* What is being asked:
Copy out the rows below word for word, leaving out the pictures.

:: Data supplied ::

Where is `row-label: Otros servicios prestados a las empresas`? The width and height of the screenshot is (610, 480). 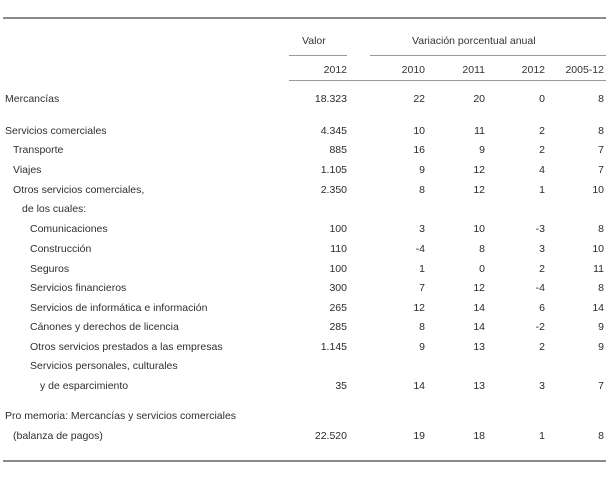
row-label: Otros servicios prestados a las empresas is located at coordinates (126, 347).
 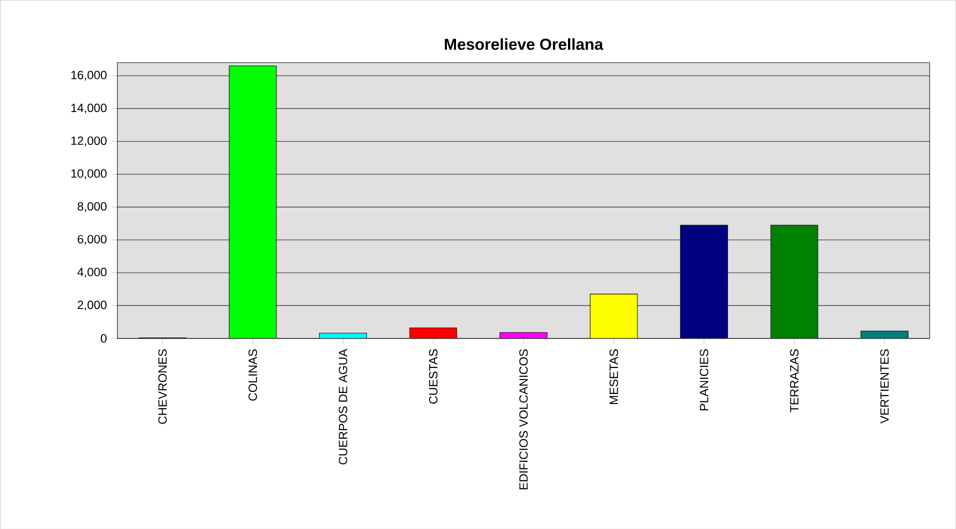 I want to click on y-tick-label: 16,000, so click(x=89, y=75).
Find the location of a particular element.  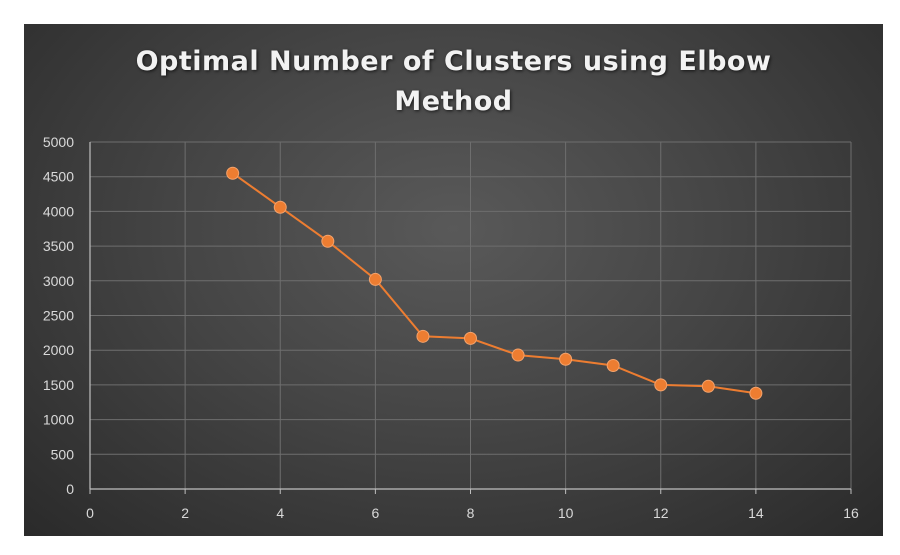

x-tick-label: 10 is located at coordinates (566, 513).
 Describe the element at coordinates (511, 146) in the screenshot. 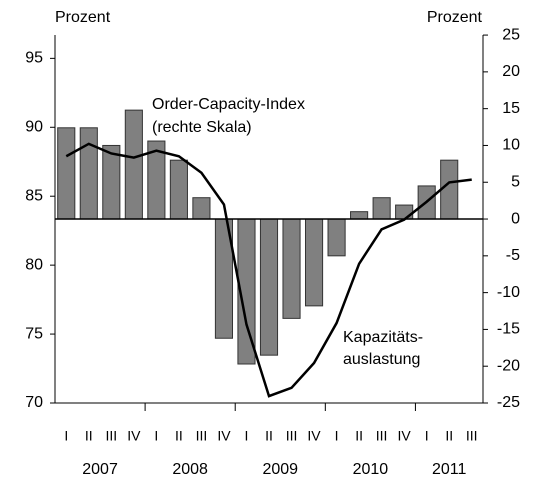

I see `y2-tick-label: 10` at that location.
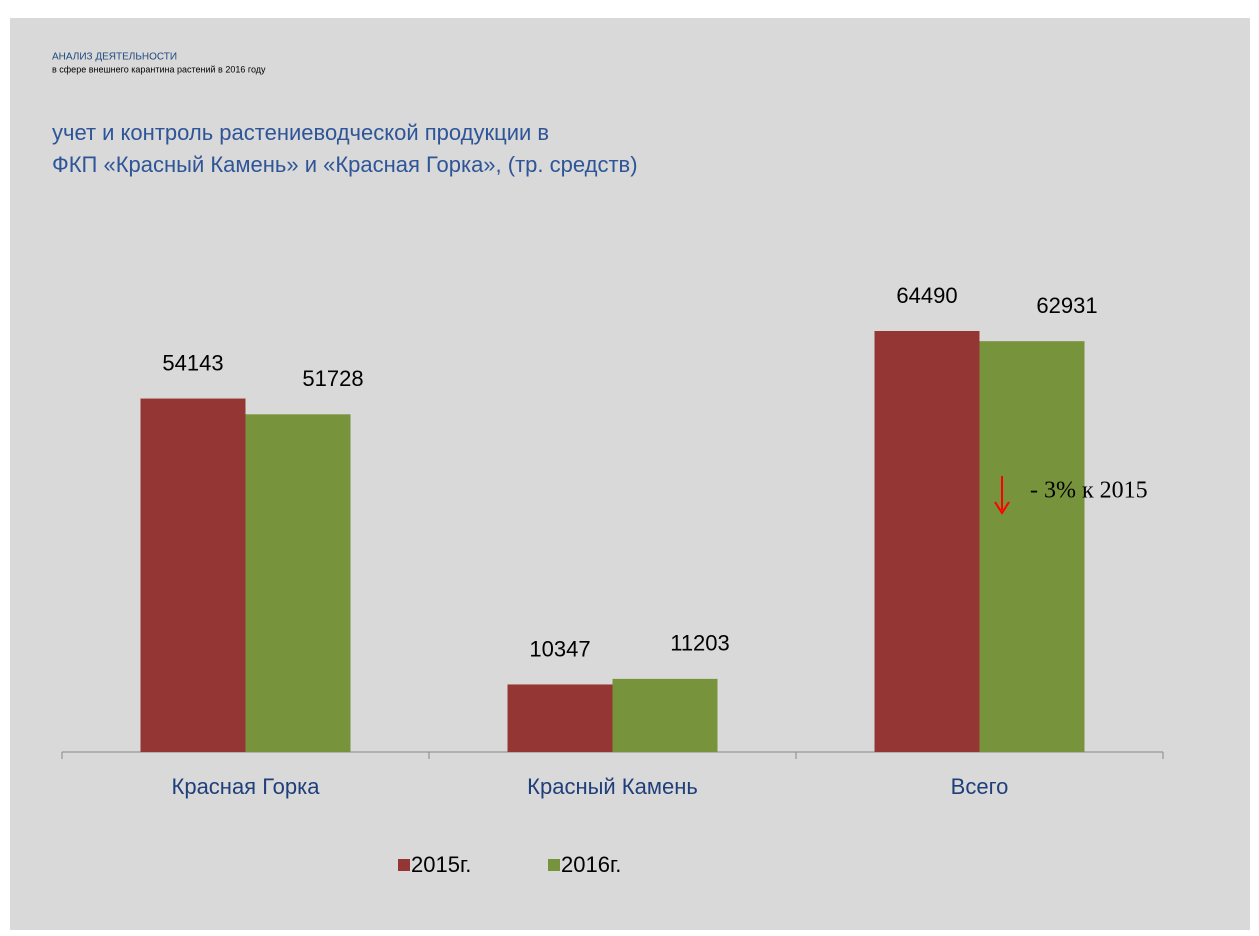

:::

* Finished task:
Where is `row-label: Otros servicios prestados a las empresas`? The width and height of the screenshot is (610, 480). 
row-label: Otros servicios prestados a las empresas is located at coordinates (126, 347).
  I want to click on y-tick-label: 16,000, so click(x=89, y=75).
Find the location of a particular element.  

x-tick-label: 10 is located at coordinates (566, 513).
 Describe the element at coordinates (511, 146) in the screenshot. 

I see `y2-tick-label: 10` at that location.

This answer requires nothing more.